Psalm 27 is traditionally added to the service during all of Elul. I’ve often asked myself why. A lot of the text concerns protection from enemies. I wonder why our ancestors might have felt that particular need in the month leading up the the יָמִים נוֹרָאִים Yamim Nora’im, the ten Days [full of] Awe. Surely this year we can empathize with the world as a precarious place, but that started for us well before Elul. So why this psalm now?
Perhaps it has to do with the way that Rosh HaShanah and Yom Kippur challenge us to take stock of our lives in light of our mortality.
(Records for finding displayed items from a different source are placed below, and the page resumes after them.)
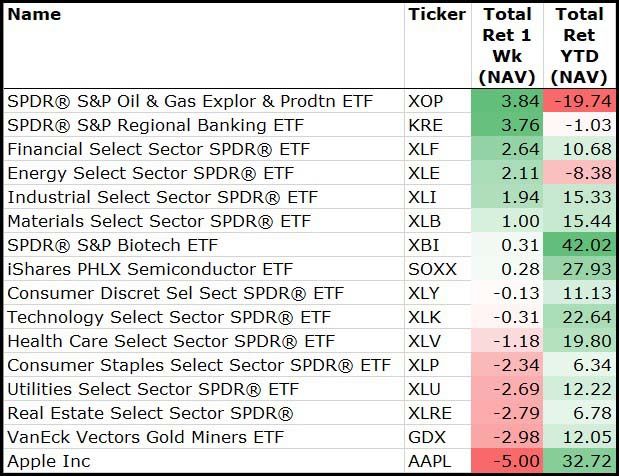The width and height of the screenshot is (619, 476).
Task: Click the XLE ticker cell
Action: pos(425,174)
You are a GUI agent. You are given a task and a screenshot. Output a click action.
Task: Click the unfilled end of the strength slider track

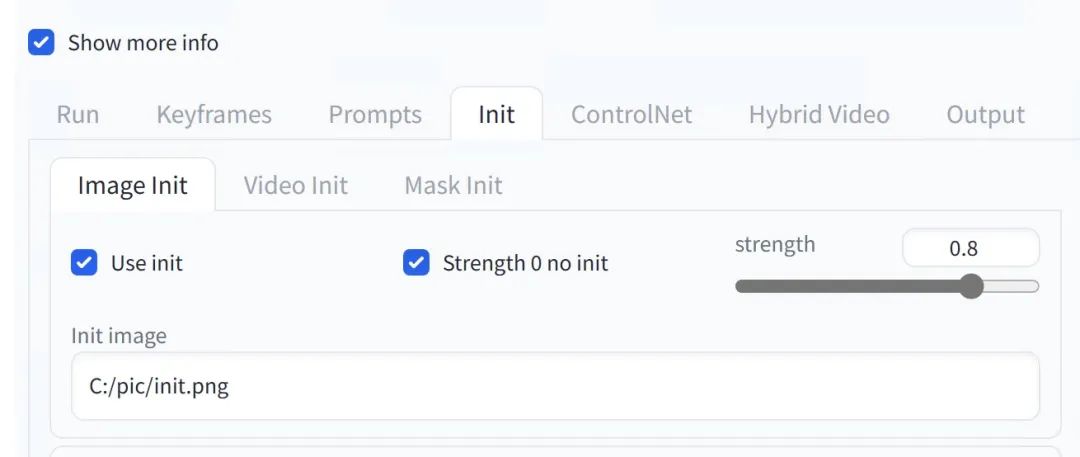click(1011, 286)

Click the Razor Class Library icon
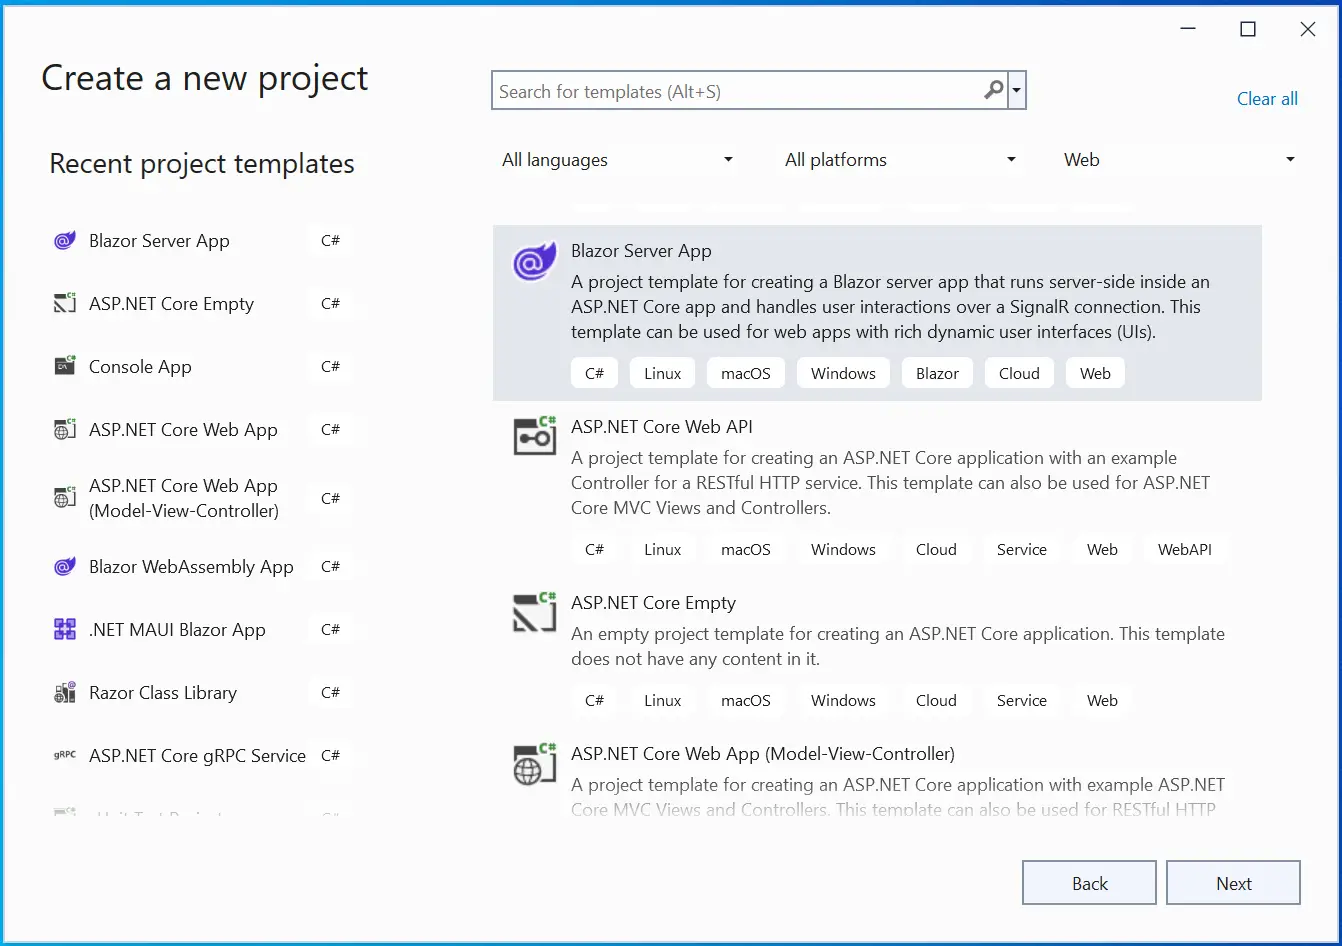(64, 692)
Praying for health and safety is a very human response to unsettled times, and the High Holy Days heighten our awareness.
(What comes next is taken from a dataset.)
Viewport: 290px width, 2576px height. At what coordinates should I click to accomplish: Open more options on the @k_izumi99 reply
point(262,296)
Another part of the psalm offers another connection: It talks about reaching out for God. If you don’t like the word God, substitute something that works for you: cosmos, higher power, spirit of creation. It’s about reaching out for what is of eternal value, for what transcends this moment and connects us to something greater than our individual selves. This is a vital part of the High Holy Days: Anchoring ourselves in something more enduring than the present moment.
One thing I ask from the Eternal, this do I desire:
That I may dwell in the house of the Eternal all the days of my life,
To gaze upon God’s beauty and to visit God’s House. (Psalm 27:4)
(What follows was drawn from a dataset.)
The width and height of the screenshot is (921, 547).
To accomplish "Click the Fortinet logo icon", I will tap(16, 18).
What does it mean, “God’s house”? Isn’t God everywhere?
And of course that is the point. Beauty and deep meaning and awe abound in this world! But for most of us it’s impossible to be aware of that beauty and wonder all the time. We have to encourage ourselves to direct our attention beyond the mundane — to “gaze upon” what really matters with our inner and outer eyes.
During Elul we work on making this our desire, so we enter Rosh HaShanah with our focus already sharpened.
Our Berith Sholom congregant Audrey Seidman recorded a lyrical interpretation of Psalm 27 by Rabbi Yael Levy and sent it to be shared. The file is too big to upload to this blog, so click here to listen to her read the psalm and blow shofar.
This Elul, may you open your eyes to gaze on what really matters, and anchor yourself to what will truly endure.